A atuação da DPCE para essa população é essencial. “Nós estamos em contato constante com abrigos e centros especializados, seja presencialmente ou de maneira remota. Muitos precisam de acompanhamento processual, porque têm procedimentos criminais, mas as vulnerabilidades são muitas: alimentar, de saúde, de registro… Muitos sequer têm documentação, às vezes, sequer tem certidão de nascimento. A gente faz cerca de 40 pedidos aos cartórios por mês tentando encontrar soluções para esta área de registros”, estima a defensora.
Muitas demandas chegam ao conhecimento da DPCE por encaminhamento de outros equipamentos públicos. Em Sobral, na região Norte do Ceará, a própria Prefeitura acionou a Defensoria para compor uma rede de atendimentos à população em situação de rua logo no início da pandemia, quando escolas municipais começaram a ser utilizadas como abrigos. Segundo o defensor público Igor Barreto, titular em Sobral, a principal demanda de quem está em situação de rua na cidade, a exemplo de Fortaleza, é documentação e análise de procedimentos criminais pendentes. “Demanda por moradia não é tão recorrente porque, em boa parte, eles estão em situação de rua não necessariamente por não terem uma casa.
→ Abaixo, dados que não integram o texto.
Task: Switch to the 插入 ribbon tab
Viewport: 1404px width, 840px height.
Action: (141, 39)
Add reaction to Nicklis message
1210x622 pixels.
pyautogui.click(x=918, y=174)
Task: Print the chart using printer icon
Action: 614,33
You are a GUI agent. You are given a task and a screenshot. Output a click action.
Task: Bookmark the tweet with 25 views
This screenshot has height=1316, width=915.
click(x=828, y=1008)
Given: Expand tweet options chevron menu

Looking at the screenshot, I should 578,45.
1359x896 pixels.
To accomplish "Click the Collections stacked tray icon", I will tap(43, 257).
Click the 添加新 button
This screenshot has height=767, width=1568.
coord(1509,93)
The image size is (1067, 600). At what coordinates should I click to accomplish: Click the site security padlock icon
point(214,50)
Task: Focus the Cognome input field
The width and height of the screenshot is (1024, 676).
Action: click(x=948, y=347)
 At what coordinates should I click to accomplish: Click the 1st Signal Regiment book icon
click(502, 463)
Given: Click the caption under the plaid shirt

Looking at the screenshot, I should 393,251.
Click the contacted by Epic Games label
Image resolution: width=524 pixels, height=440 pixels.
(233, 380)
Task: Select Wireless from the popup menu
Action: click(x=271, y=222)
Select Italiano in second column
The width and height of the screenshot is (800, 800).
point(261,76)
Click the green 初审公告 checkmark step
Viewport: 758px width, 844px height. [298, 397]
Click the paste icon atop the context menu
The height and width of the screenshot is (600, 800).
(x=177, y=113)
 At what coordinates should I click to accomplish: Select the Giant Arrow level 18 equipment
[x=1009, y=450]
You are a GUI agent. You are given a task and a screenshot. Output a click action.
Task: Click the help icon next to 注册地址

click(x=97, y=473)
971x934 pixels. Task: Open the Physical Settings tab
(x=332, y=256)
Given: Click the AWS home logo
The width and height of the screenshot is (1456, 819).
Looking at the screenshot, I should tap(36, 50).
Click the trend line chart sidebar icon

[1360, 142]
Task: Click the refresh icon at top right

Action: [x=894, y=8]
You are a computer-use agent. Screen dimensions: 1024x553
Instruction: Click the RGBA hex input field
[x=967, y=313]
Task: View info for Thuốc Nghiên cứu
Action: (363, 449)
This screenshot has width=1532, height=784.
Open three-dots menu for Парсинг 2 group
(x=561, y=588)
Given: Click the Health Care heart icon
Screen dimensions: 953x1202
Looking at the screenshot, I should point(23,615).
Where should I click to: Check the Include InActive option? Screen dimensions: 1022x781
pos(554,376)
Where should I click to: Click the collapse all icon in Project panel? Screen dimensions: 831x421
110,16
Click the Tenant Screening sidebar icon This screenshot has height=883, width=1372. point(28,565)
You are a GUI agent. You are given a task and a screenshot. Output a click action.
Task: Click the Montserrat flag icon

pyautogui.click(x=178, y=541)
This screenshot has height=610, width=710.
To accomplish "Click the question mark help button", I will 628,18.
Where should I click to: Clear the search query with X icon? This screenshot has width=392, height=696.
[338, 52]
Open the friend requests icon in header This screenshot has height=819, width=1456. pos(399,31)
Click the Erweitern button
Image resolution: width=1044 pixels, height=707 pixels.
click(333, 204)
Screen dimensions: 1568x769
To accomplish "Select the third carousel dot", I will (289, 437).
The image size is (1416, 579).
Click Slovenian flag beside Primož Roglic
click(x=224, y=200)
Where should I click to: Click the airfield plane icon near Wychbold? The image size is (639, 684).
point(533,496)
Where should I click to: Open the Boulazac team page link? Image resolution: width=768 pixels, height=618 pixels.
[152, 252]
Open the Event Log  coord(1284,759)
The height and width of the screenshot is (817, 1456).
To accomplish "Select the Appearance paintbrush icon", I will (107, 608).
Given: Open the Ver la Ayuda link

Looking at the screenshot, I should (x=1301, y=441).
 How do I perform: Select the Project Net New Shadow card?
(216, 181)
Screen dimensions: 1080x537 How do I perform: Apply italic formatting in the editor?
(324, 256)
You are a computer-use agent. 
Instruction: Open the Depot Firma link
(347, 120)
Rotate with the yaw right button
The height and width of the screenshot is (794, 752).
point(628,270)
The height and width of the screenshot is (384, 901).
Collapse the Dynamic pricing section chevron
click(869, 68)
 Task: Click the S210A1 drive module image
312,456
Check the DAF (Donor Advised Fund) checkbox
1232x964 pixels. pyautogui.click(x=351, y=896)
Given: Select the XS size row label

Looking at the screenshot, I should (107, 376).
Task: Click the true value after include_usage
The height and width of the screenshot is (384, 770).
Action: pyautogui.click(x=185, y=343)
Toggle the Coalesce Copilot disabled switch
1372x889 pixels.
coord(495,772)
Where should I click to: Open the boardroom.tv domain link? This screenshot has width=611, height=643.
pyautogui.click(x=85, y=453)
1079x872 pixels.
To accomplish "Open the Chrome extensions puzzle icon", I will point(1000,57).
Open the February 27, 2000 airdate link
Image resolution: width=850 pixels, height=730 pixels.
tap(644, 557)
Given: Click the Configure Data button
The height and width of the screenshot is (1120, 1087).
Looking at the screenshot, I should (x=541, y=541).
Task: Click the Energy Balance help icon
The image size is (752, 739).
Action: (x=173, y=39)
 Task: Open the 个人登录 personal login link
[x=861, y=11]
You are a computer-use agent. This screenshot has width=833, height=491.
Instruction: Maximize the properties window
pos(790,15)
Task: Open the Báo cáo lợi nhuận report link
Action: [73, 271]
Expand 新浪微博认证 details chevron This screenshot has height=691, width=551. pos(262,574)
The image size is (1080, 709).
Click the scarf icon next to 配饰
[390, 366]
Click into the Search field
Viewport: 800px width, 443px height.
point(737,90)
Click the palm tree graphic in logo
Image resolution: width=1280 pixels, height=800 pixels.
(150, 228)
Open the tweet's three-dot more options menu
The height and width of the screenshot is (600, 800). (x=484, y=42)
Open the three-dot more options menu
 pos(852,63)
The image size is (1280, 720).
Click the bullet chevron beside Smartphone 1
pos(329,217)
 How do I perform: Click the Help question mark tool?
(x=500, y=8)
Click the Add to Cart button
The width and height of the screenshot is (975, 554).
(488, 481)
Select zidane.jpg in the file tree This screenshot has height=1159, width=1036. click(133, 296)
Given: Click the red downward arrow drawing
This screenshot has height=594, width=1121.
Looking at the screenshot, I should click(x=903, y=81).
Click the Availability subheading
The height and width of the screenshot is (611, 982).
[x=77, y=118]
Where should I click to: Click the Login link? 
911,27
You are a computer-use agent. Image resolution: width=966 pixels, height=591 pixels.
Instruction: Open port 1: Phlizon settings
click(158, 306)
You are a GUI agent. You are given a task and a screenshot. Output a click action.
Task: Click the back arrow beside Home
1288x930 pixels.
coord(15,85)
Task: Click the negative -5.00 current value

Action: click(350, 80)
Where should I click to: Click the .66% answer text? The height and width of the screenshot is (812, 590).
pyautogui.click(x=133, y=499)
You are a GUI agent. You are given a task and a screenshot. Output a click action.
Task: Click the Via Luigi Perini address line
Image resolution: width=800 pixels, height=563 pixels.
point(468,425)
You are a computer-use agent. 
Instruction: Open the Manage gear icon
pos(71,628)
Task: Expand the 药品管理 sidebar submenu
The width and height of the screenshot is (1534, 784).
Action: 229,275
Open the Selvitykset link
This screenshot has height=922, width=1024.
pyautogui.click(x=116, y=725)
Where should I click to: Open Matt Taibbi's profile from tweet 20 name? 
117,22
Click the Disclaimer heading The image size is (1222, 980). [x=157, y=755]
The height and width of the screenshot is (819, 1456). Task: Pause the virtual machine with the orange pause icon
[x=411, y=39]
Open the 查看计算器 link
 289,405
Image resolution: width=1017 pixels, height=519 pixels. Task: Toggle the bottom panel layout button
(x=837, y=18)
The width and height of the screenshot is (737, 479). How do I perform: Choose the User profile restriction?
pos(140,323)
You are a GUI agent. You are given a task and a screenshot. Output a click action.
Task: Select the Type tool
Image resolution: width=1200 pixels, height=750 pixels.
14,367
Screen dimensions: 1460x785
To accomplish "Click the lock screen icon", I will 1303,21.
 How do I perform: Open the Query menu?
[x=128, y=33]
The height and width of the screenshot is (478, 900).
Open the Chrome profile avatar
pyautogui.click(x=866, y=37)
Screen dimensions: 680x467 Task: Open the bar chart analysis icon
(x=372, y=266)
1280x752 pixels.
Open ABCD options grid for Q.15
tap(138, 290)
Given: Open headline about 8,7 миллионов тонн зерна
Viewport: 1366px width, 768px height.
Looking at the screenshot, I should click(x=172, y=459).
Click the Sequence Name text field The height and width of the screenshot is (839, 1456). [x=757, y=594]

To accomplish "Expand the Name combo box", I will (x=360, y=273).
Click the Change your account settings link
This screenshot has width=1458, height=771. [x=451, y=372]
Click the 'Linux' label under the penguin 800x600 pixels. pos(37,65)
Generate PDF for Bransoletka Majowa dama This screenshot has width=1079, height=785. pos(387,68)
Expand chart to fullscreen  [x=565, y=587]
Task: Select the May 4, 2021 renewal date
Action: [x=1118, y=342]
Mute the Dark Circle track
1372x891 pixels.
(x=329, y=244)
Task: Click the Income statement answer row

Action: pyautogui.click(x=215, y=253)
São muitas as vulnerabilidades que levam uma pessoa às ruas, por vezes, por terem brigado com a família, por drogadicção, prostituição, entre tantos outros fatores”.
Ele informa que é flagrante o aumento de pessoas em situação de rua. “Estou aqui há dez anos e nunca deixei de ver. Tem é crescido. Há locais nos quais encontramos pessoas em situação de rua há pelo menos uma década, apesar de ter sido inaugurado um Centro Pop (equipamento voltado exclusivamente ao atendimento dessa população). Mas, na pandemia, só não foi para abrigamento quem não quis. Alguns não desejaram, foram resistentes porque abrigamento tem regras de convivência, entrada e saída”, remonta o defensor.
Em Aracati, no litoral leste do Ceará, foi graças a uma recomendação expedida pela Defensoria que a população em situação de rua teve onde se abrigar durante a pandemia. Diante do elevado risco de morte por conta da exposição à Covid-19, a DPCE solicitou à Prefeitura a viabilização de espaço para essas pessoas terem onde ficar isoladas e acesso à alimentação e higienização. O estádio municipal acabou transformado em abrigo.
“É visível que a população em situação de rua da cidade aumentou. O que a Prefeitura nos relatou foi dificuldade de alojar essa população, porque eles mesmos não queriam ficar alojados. Existe uma certa resistência. Muitos não iam nem para receber itens de higiene. Em Majorlândia e Canoa Quebrada, que são locais com grande fluxo turístico, também há muita gente em situação de rua”, detalha o defensor público Diego Cardoso.
Ele reforça serem recorrentes os apelos por documentação. Algo que impacta inclusive em questões criminais. “Muitos são presos, nós somos acionados e, quando vamos ver, sequer têm documentos. Ou então o Conselho Tutelar nos procura porque atende a uma ocorrência e encontra criança sem registro. Aí nós temos que acionar o cartório. Ainda não existe a cultura de essa população nos procurar. Nós é que somos acionados por outros órgãos ou fazemos busca-ativa no atendimento delas. Seria importante, assim que possível, termos mais eventos em locais públicos. Projetos como a Defensoria em Movimento para aproximar mais a instituição das pessoas. Nós estamos de forma mais ativa em busca dessa população que, em geral, não tem só uma demanda. É sempre um olhar múltiplo que é exigido da gente na atuação”, disse.